Rand for ten minutes, Hamburger SV finally felt like a Bundesliga club again, but at the end of a dramatic promotion thriller, 1. FC Heidenheim celebrated their first leap into the Bundesliga. Memories of the Schalke four-minute championship 22 years ago came up when the cheering HSV fans on the pitch in Sandhausen found out about the unbelievable turnaround in the parallel game.
With an own goal, a controversial penalty and a goal in the ninth minute of added time, coach Frank Schmidt’s team won 3-2 at Jahn Regensburg after being 2-0 down. HSV’s 1-0 was ultimately worthless. Now there is “total demolition,” said Heidenheim’s striker Tim Kleindienst, who scored the decisive goal with his 25th goal of the season and became the top scorer. “There are no words for it,” said Kleindienst on Sky: “That’s why we love football, that’s why we love sport. Because stories like this are written. That’s just great, madness, insane. That was just pure belief. But we just deserved it.”
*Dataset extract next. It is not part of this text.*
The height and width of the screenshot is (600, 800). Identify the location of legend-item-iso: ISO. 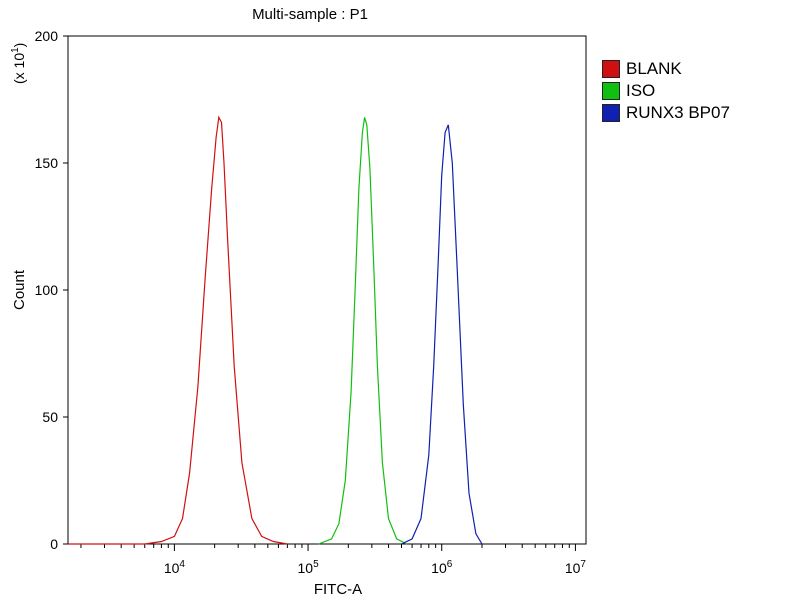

Sandhausen’s stadium announcer, who had already congratulated HSV on their promotion, handed the microphone to HSV sports director Jonas Boldt, who appealed to the disappointed fans on the pitch. “It was bitter today,” said Boldt: “Unfortunately, that’s part of the sport. Bundles all forces. The thing isn’t over yet. If we put all that on the scales again next week, then we’ll do it with an extra lap.”
“A few crushed ribs”
In the relegation, HSV meets VfB Stuttgart. Heidenheim even snatched the championship from Darmstadt, which lost 4-0 (0-0) at the Greuther Fürth game association. In the relegation relegation against SV Wehen Wiesbaden after the 0: 4 (0: 2) at 1. FC Magdeburg Arminia Bielefeld has to fear the direct crash from the first to the third division. 1. FC Nürnberg, who finally won 1-0 (1-0) at SC Paderborn, and Eintracht Braunschweig, despite the 1-2 (0-0) loss at Hansa Rostock, secured their place in the class and can breathe a sigh of relief.
In Regensburg, coach Schmidt, who has been coach in Heidenheim since 2007, laughed when he was told that managing director Holger Samwald had promised him a memorial in the event of promotion. “There will be peeing at some point, and I don’t want that,” he said. “A few ribs were crushed” during the ceremony, “but I accept that. We more than deserve it. As long as the referee doesn’t blow the whistle, we’ll just keep going. It was impressive how we fought for this dream to the end.”
He fulfilled. And Hamburg’s coach Tim Walter quickly showed himself combative. “Anyone can do it,” he said. “We’ve done our homework. In the end, the others did them too. Congratulations to Heidenheim. We’ll shake ourselves and then we’ll get up again and attack again.” He doesn’t give a damn about the fact that Stuttgart is his former club, after failing in the relegation to Hertha BSC last year he believes in promotion this time: “We had last year had the chance and this year we will take our chance. Because the team has good character.”
The Bielefeld team also have to brace themselves before their relegation after the bitter slap in Magdeburg. “I expected a lot, but not this. I’m totally empty,” said veteran Fabian Klos. “In terms of football, this is one of the bitterest days of my career, I have to digest that first.”